Читать книгу 15000 Jahre Mord und Totschlag - Joachim Wahl - Страница 27

Fragen über Fragen

Оглавление

Während die meisten Autoren davon ausgehen, dass die Schädelnester in der Ofnet-Höhle über einen längeren Zeitraum sukzessive belegt wurden, vermutet David W. Frayer von der University of Texas, dass es sich um Opfer eines Massakers handelt. Die demographische Zusammensetzung des vorgefundenen Kollektivs spricht eher dagegen. Zumindest lassen die Schmuckbeigaben eine gewisse Achtung und Pietät gegenüber den beigesetzten Köpfen erahnen. Solche Accessoires kommen bei Männern, Frauen und Kindern vor und waren in einigen Fällen womöglich auf einer Haube oder Ähnlichem aufgenäht. Was mit den restlichen Körpern geschah, wissen wir nicht. Einige Fachleute meinen deren Überreste in den vorgefundenen Brandknochen zu erkennen.

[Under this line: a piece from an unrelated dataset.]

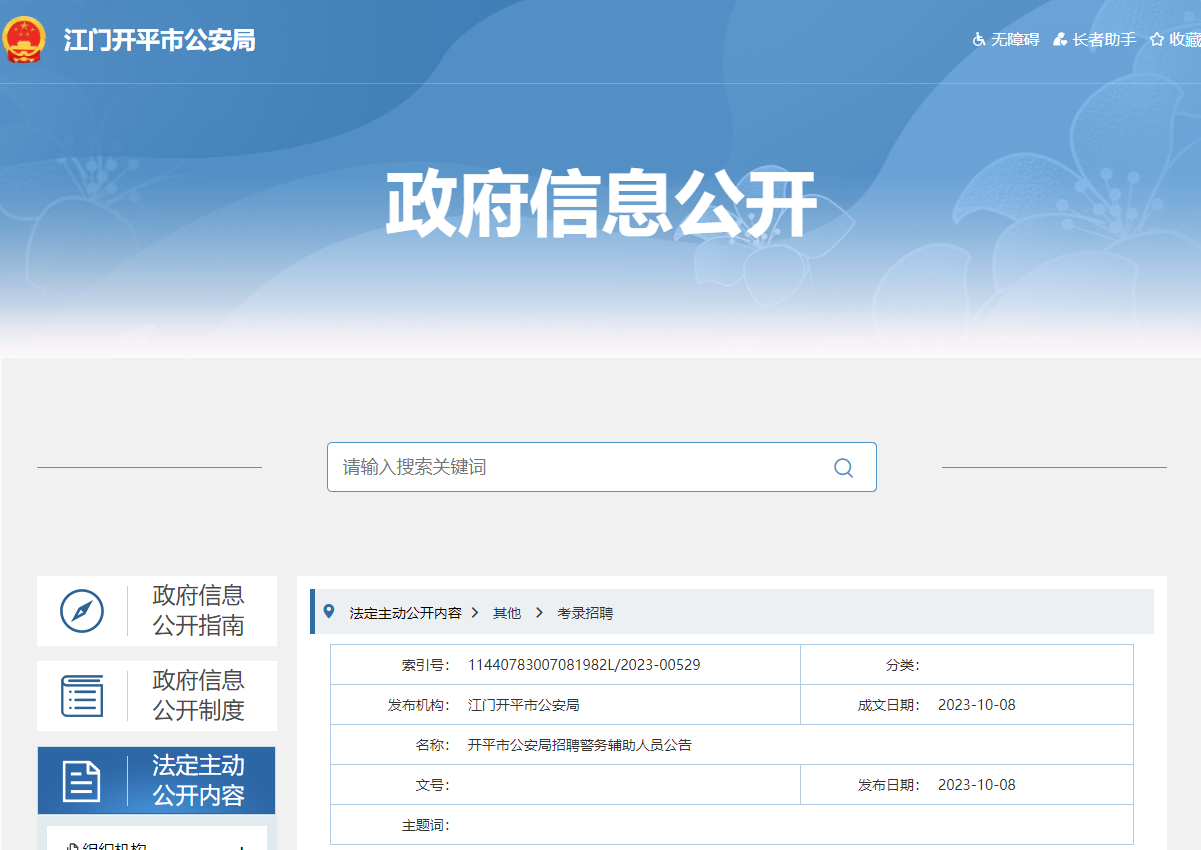Select the 法定主动公开内容 sidebar text
This screenshot has height=850, width=1201.
pos(198,781)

Unbestritten ist, dass die Menschen wohl alle gewaltsam ums Leben kamen, doch über das Motiv können wir nur spekulieren: Sind sie dem Überfall einer fremden Sippe zum Opfer gefallen und aufgrund des unnatürlichen Todes von Angehörigen dieser besonderen Behandlung unterzogen worden? Wurden sie von den eigenen Leuten vielleicht als Opfer gezielt getötet, und wenn ja, weswegen? Könnte sich dahinter ein Abwehrzauber gegen böse Geister verbergen? Oder wurden Mitglieder eines anderen Clans geopfert? In Anlehnung an völkerkundliche Parallelen käme Kopf- oder Ahnenkult in Betracht, wobei zu Letzterem die große Zahl von Kindern nicht passen würde. Und Kopfjagd? Auch ohne die Vorstellungswelt der Beteiligten näher zu kennen, dürfte es wohl keine besondere Leistung gewesen sein, ein Kleinkind zu töten. Dass Männer in den Schädelnestern der Großen Ofnet-Höhle deutlich unterrepräsentiert sind, ist jedoch ein Völkerkundlern nicht unbekanntes Phänomen: In Trophäensammlungen von Kopfjägern finden sich ähnliche Verteilungen. Kinder und Frauen sind zweifellos leichter zu überwinden – allerdings wertvoll für den Fortbestand einer Sippe und vielleicht gerade aus diesem Grund bevorzugt ausgesucht worden!?

Doch nicht nur dieser Aspekt weist die vorliegenden Kopfbestattungen als rituell motiviert aus. Die Tatsache, dass im gesamten Höhlenbereich keine entsprechende Kulturschicht gefunden wurde, zeigt: Die Mesolithiker haben hier nicht gewohnt, sondern diesen Ort offenbar ausschließlich zu kultischen Zwecken aufgesucht. Die Verwendung von Rötel war auch bei „normalen“ Körpergräbern Teil ihrer Bestattungskultur.